On July 21, 1995, the defendants were sued in the aforementioned action entitled Zsamboky, et al. v. Laserage Technology Corp. et al. The complaint alleged causes of action for breach of contract, breach of fiduciary duty, fraud, negligent misrepresentation, breach of implied covenant of good faith and fair dealing, unjust enrichment and constructive trust, correction of inventorship, misappropriation of trade secrets, declaratory judgment of patent invalidity, antitrust violations, equitable assignment of patents, and violation of the Lanham Act. The complaint alleged that between 1989 and 1995, the defendants misappropriated Zsamboky's technology, used it to obtain patents, then threatened to sue Zsamboky for selling his own technology. Zsamboky contended that the defendants told customers that he was infringing Laserage's and Cirqon's patents, and that these customers acted at their own risk in purchasing his products. He alleged that the defendants made certain false statements intentionally, knowingly, in bad faith and with knowledge of their falsity. Zsamboky sought damages for lost profits and $10 million dollars in punitive damages, as well as other relief.
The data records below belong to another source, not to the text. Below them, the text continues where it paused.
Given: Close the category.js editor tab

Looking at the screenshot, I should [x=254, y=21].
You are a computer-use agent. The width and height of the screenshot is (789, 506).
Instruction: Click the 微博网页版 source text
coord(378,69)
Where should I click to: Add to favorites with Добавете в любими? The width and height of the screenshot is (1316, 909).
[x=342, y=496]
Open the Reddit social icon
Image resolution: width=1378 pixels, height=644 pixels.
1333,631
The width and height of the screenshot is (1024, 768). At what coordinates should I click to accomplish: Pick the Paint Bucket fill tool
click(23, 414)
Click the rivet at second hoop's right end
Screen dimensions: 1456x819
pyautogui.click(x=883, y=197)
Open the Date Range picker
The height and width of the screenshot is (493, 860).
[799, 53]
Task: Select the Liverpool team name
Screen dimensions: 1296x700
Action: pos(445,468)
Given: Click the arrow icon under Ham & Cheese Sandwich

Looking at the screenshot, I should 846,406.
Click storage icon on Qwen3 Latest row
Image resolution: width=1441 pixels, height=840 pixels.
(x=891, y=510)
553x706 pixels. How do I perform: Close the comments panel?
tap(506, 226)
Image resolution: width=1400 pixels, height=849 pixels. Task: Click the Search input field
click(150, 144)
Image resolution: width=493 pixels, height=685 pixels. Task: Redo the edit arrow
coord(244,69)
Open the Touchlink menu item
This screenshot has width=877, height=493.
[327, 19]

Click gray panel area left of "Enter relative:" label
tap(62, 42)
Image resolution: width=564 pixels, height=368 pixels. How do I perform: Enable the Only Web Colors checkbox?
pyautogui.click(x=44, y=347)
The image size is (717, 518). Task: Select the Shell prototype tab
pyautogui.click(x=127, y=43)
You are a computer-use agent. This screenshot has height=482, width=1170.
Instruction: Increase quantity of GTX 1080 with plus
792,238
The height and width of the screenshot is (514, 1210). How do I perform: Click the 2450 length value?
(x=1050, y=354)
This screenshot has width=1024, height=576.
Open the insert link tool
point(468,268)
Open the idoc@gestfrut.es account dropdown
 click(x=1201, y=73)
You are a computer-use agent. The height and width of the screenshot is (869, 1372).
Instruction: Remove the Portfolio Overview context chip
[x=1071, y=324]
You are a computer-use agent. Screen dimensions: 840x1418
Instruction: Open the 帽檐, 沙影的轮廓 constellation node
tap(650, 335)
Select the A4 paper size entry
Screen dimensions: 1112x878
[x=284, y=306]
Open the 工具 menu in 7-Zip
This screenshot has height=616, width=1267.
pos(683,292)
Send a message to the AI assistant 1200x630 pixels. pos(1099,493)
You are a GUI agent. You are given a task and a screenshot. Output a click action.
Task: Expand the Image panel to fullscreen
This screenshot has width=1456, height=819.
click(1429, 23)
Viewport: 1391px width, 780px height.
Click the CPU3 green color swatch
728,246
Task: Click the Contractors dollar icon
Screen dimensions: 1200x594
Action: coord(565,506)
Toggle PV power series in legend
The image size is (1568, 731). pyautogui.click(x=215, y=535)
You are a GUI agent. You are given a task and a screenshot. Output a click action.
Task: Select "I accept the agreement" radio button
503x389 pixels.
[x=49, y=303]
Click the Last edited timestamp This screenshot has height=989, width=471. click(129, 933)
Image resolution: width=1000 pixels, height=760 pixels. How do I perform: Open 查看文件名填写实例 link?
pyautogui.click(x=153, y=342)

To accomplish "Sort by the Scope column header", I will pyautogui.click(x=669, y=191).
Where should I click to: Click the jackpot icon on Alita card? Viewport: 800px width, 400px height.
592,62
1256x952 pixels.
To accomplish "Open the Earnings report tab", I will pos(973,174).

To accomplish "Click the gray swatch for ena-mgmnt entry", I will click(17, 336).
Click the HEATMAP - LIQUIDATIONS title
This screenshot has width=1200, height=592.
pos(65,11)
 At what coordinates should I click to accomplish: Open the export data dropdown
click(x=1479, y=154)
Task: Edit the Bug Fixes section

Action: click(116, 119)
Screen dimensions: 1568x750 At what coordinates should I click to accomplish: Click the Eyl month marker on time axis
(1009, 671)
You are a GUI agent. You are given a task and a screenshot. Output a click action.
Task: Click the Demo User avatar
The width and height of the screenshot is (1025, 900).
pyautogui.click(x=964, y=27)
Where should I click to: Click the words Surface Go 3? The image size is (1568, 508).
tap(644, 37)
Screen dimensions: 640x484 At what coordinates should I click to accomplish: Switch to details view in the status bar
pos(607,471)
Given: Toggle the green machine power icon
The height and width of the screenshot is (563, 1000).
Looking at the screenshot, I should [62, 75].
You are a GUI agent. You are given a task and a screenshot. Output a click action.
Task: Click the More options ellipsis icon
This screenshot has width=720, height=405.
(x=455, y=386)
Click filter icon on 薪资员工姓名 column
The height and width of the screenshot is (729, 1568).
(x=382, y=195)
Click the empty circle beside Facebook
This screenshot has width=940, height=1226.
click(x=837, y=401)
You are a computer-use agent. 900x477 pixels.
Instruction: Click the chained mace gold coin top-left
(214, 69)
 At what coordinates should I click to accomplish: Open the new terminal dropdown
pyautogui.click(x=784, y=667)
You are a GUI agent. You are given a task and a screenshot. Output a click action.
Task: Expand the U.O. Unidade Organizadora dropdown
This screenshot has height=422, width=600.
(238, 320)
Zsamboky served the defendants with summonses and complaints in early August of 1995. Arthur Capp, Chairman of the boards of both Laserage and Cirqon, learned of this lawsuit on or about August 2, 1995. Capp immediately notified Robert Schwimmer, general counsel for Laserage and Cirqon. Schwimmer is a partner at the Chicago law firm McBride, Baker & Coles, the same firm which represents Laserage, Cirqon and the Capps in the subject action. According to the 1997 Martindale-Hubbell Law Directory, McBride, Baker & Coles employs approximately seventy attorneys and lists insurance law as one of its areas of practice. Schwimmer determined that his firm, McBride, Baker & Coles, did not have patent litigation expertise, and therefore he and the defendants began looking for a patent litigation firm to defend the Zsamboky lawsuit.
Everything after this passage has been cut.